Köln. Er stand ein bisschen wehmütig an der Außenlinie. Hansi Flick, der Co-Trainer der deutschen Nationalmannschaft, hatte ihm spaßeshalber gesagt, er solle doch seine Fußballschuhe mitbringen, um ein wenig mitzuspielen. Aber das wollte Bernd Schneider nicht. Der 35 Jahre alte frühere Nationalspieler, der im Juli auf Grund chronischer Rückenschmerzen seine Karriere beendet hatte, schlüpfte beim Abschlusstraining vor dem Test an diesem Sonnabend gegen Südafrika (20.45 Uhr/ZDF live) lieber in seine neue Rolle - die des Beobachters.

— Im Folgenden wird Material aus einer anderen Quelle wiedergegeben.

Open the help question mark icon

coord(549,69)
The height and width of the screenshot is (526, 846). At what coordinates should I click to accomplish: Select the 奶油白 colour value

Von den Verantwortlichen des Deutschen Fußball-Bundes (DFB) wird der 81-malige Nationalspieler an alter Wirkungsstätte in Leverkusen offiziell verabschiedet. Symbolisch wird Schneider dann also Platz machen für seine Nachfolger. Die Zukunft, das ist der 15 Jahre jüngere Mesut Özil. Der gebürtige Türke, der im Winter 2008 für fünf Millionen Euro von Schalke 04 zu Werder Bremen gewechselt war und dort einen steilen Karrieresprung gemacht hat, wird in seinem dritten Länderspiel erstmals von Beginn an spielen. Ein Einsatz, der mit großen Hoffnungen verbunden ist. Özil soll, so wünschen es sich die Trainer, dem deutschen Spiel nach so vielen schwachen Auftritten in den vergangenen Monaten neuen Glanz verleihen.

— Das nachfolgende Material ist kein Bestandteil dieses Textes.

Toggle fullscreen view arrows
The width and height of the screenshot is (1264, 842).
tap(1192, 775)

Dass er dazu trotz seiner erst 20 Jahre in der Lage ist, haben nicht zuletzt seine Spiele für Werder Bremen gezeigt. In der vergangenen Saison hat Özil, der sowohl links als auch rechts im Mittelfeld spielen kann, 14 Tore vorbereitet und drei erzielt. In der laufenden Saison kommt er nach vier Spielen auf drei Tore und zwei Vorlagen. "Mesut ist jemand, der ein Spiel lenken kann. Er ist sehr ballsicher, stößt in die entscheidenden Räume und setzt seine Mitspieler hervorragend ein", sagt Flick. Mit Bundestrainer Joachim Löw wolle er im Test vor dem WM-Qualifikationsspiel am Mittwoch gegen Aserbaidschan nun sehen, "wie unser Spiel mit seiner Person ist". Wichtig sei, dass Spieler in der Offensive den Ball fordern und sich bei Ballbesitz behaupten.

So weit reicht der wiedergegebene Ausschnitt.